28 Apr 2021
Posted in Insurance
Investments into data analytics set to pick up pace as it remains a key insurance theme, says GlobalData
The COVID-19 pandemic hit investor confidence and halted business, which led to investments into big data declining, but it is a temporary decline and the theme remains critical to insurance, according to GlobalData, a leading data and analytics company.
GlobalData’s latest report, ‘Thematic Research: Big Data in insurance’, reveals that the value and volume of investment deals in the analytics theme in insurance dropped in 2020 after reaching record highs in both categories in 2019. This was heavily influenced by COVID-19, with economies around the world grinding to a halt and investor confidence dropping to extremely low levels. However, Q1 2020 saw the second-highest number of deals completed on record (33) at that point, while Q4 2019 registered the second-highest total deal value on record at $960.1m.
Ben Carey-Evans, Insurance Analyst at GlobalData, comments: “The high number of deals completed in Q1 and especially Q4 2020 indicates that interest and developments in the analytics theme is set to pick up. Investment in the theme was showing strong growth before the pandemic, and a spike in activity in Q4 2020 suggests investor confidence is picking up.

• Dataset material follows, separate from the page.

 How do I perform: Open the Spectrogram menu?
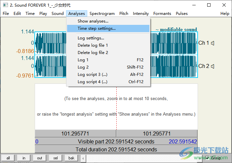pyautogui.click(x=102, y=14)
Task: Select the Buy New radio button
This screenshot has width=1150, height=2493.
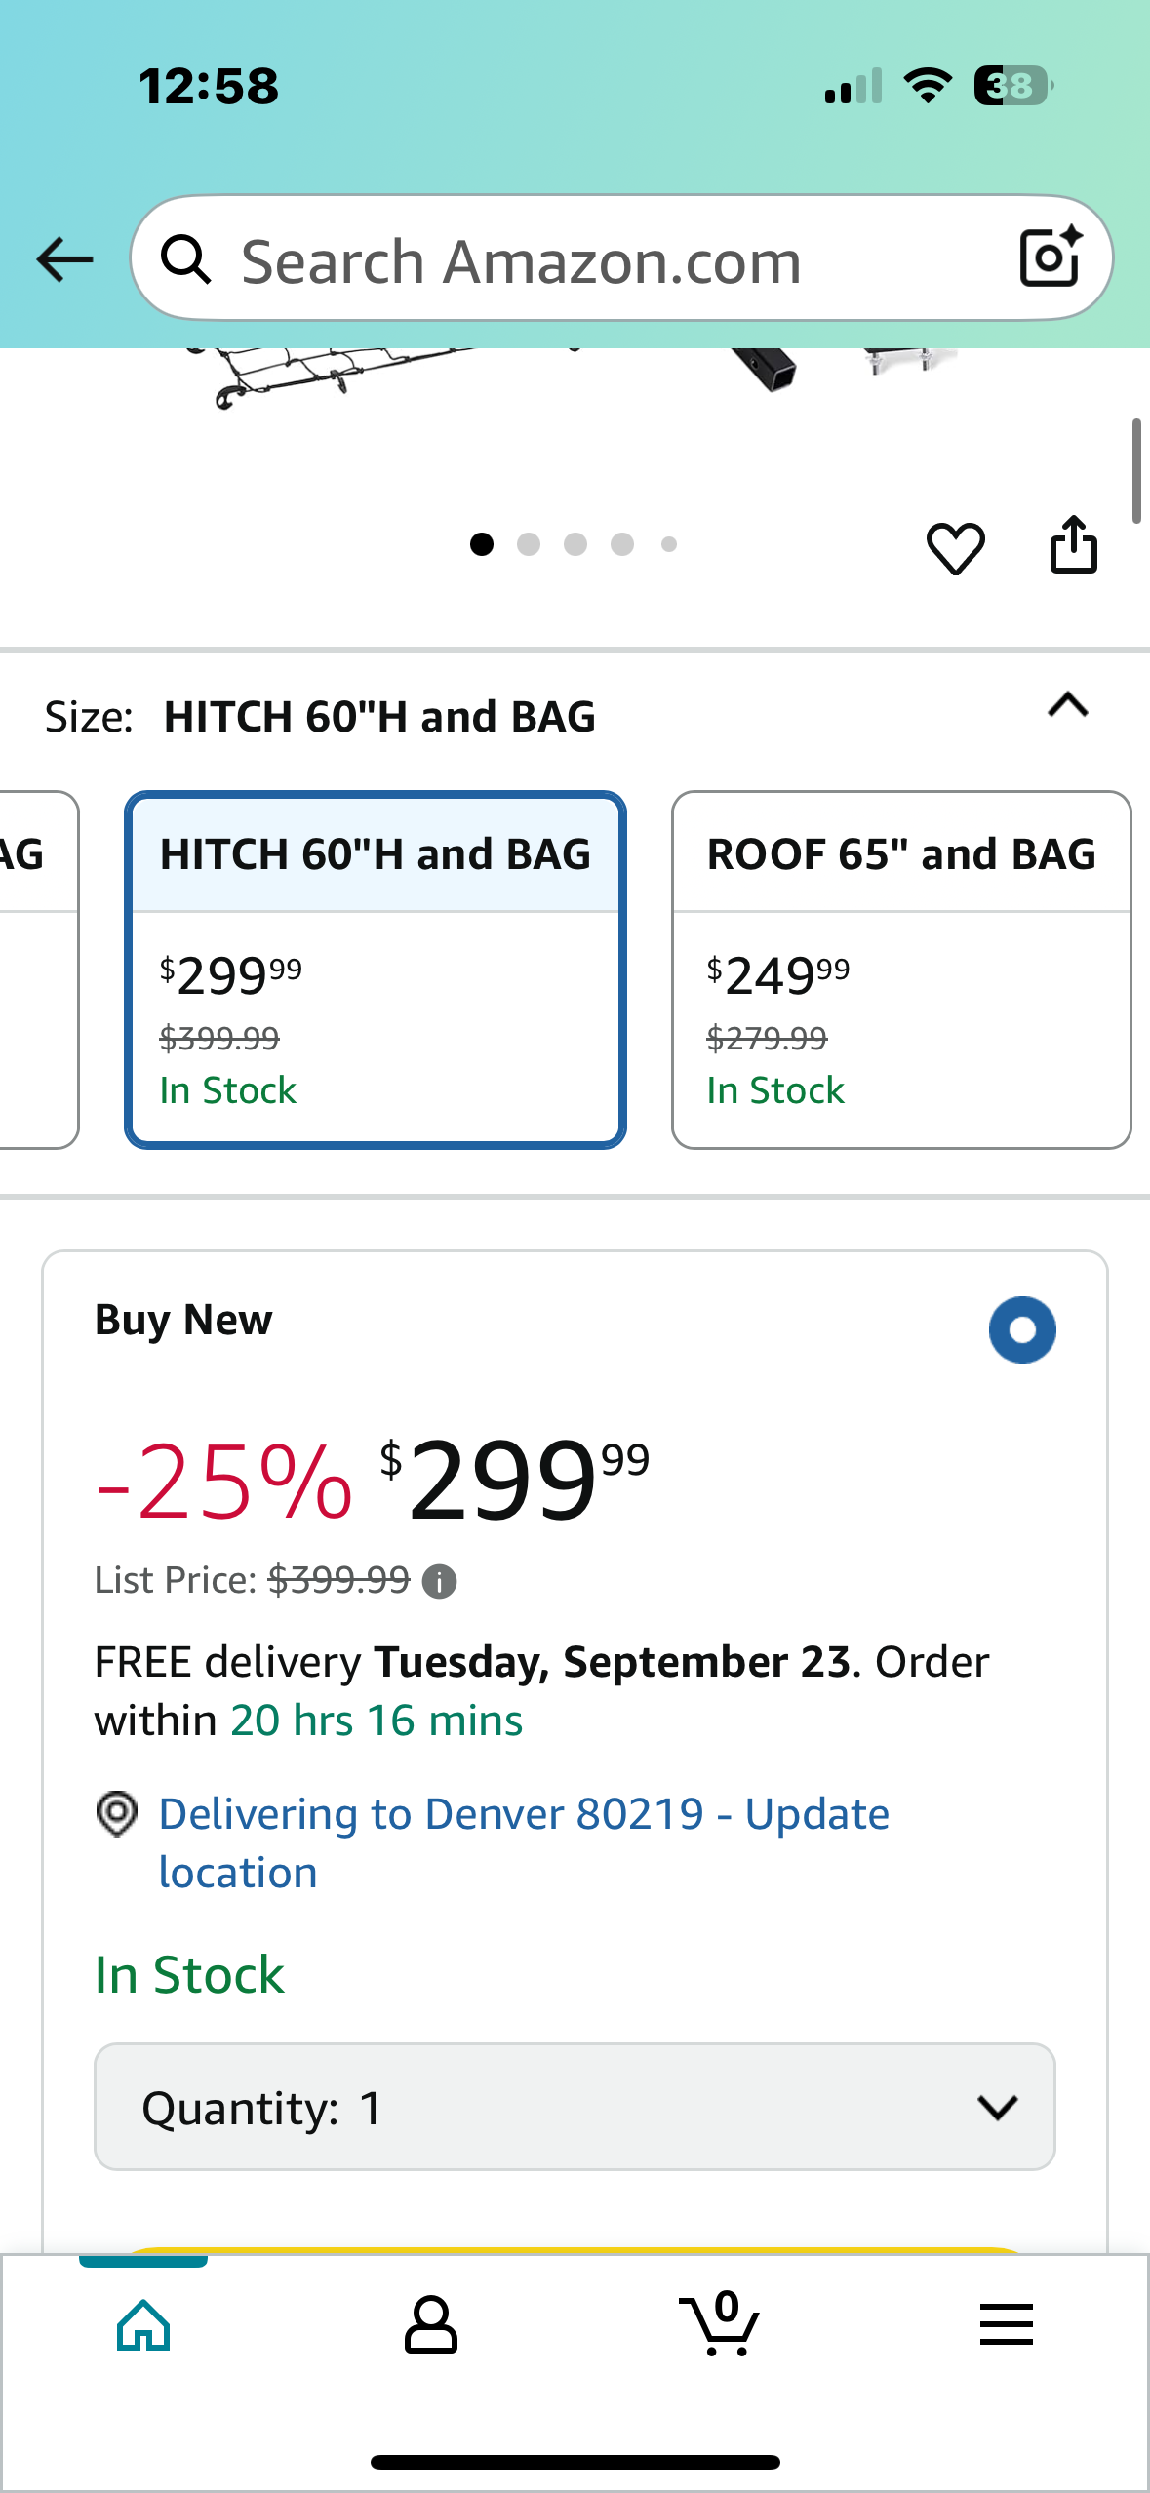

“Big data is already heavily used in health and motor insurance, with consumers more accustomed to the tradeoff between giving access to personal data for cheaper premiums in these lines. Activity trackers in health lead to consumers being rewarded for increased exercise, while telematics is relatively mainstream in motor insurance and rewards good driving behavior. As businesses and personal budgets are squeezed while we leave the pandemic customers are likely to be more prepared to trade personal data for cheaper premiums, which will increase the importance of big data and analytics in insurance.”